You are viewing a plain text version of this content. The canonical link for it is here.
Posted to user@spark.apache.org by Abel Coronado Iruegas <ac...@gmail.com> on 2014/07/04 16:49:08 UTC

SQL FIlter of tweets (json) running on Disk

Hi everybody

Someone can tell me if it is possible to read and filter a 60 GB file of
tweets (Json Docs) in a Standalone Spark Deployment that runs in a single
machine with 40 Gb RAM and 8 cores???

I mean, is it possible to configure Spark to work with some amount of
memory (20 GB) and the rest of the process in Disk, and avoid OutOfMemory
exceptions????

Regards

Abel

Re: SQL FIlter of tweets (json) running on Disk

Posted by Abel Coronado Iruegas <ac...@gmail.com>.
Thank you, DataBricks Rules !!!!



On Fri, Jul 4, 2014 at 1:58 PM, Michael Armbrust <mi...@databricks.com>
wrote:

> sqlContext.jsonFile("data.json")  <---- Is this already available in the
>> master branch???
>>
>
> Yes, and it will be available in the soon to come 1.0.1 release.
>
>
>> But the question about the use a combination of resources (Memory
>> processing & Disk processing) still remains.
>>
>
> This code should work just fine off of disk.  I would not recommend trying
> to cache the JSON data in memory as it is heavily nested and this is a
> place where the columnar storage code does not do great.  Instead, maybe
> try converting it to parquet and reading that data from disk
> (tweets.saveAsParquetFile(...);
>  sqlContext.parquetFile(...).registerAsTable(...))  You should see improved
> compression and much better performance for queries that only read some of
> the columns.  You could also just pull out the relevant columns and cache
> only that data in memory:
>
> sqlContext.jsonFile("data.json").registerAsTable("allTweets")
> sql("SELECT text FROM allTweets").registerAsTable("tweetText")
> sqlContext.cacheTable("tweetText")
>

Re: SQL FIlter of tweets (json) running on Disk

Posted by Michael Armbrust <mi...@databricks.com>.
>
> sqlContext.jsonFile("data.json")  <---- Is this already available in the
> master branch???
>

Yes, and it will be available in the soon to come 1.0.1 release.

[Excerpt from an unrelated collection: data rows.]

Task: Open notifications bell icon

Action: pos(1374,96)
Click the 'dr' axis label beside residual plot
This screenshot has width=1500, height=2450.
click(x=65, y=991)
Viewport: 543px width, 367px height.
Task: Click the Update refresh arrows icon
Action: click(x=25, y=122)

> But the question about the use a combination of resources (Memory
> processing & Disk processing) still remains.
>

This code should work just fine off of disk.  I would not recommend trying
to cache the JSON data in memory as it is heavily nested and this is a
place where the columnar storage code does not do great.  Instead, maybe
try converting it to parquet and reading that data from disk
(tweets.saveAsParquetFile(...);
 sqlContext.parquetFile(...).registerAsTable(...))  You should see improved
compression and much better performance for queries that only read some of
the columns.  You could also just pull out the relevant columns and cache
only that data in memory:

sqlContext.jsonFile("data.json").registerAsTable("allTweets")
sql("SELECT text FROM allTweets").registerAsTable("tweetText")
sqlContext.cacheTable("tweetText")

Re: SQL FIlter of tweets (json) running on Disk

Posted by Abel Coronado Iruegas <ac...@gmail.com>.
Ok i find this slides of Yin Huai (
http://spark-summit.org/wp-content/uploads/2014/07/Easy-json-Data-Manipulation-Yin-Huai.pdf
)

to read a Json file the code seem pretty simple :

sqlContext.jsonFile("data.json")  <---- Is this already available in the
master branch???

But the question about the use a combination of resources (Memory
processing & Disk processing) still remains.

Thanks !!



On Fri, Jul 4, 2014 at 9:49 AM, Abel Coronado Iruegas <
acoronadoiruegas@gmail.com> wrote:

> Hi everybody
>
> Someone can tell me if it is possible to read and filter a 60 GB file of
> tweets (Json Docs) in a Standalone Spark Deployment that runs in a single
> machine with 40 Gb RAM and 8 cores???
>
> I mean, is it possible to configure Spark to work with some amount of
> memory (20 GB) and the rest of the process in Disk, and avoid OutOfMemory
> exceptions????
>
> Regards
>
> Abel
>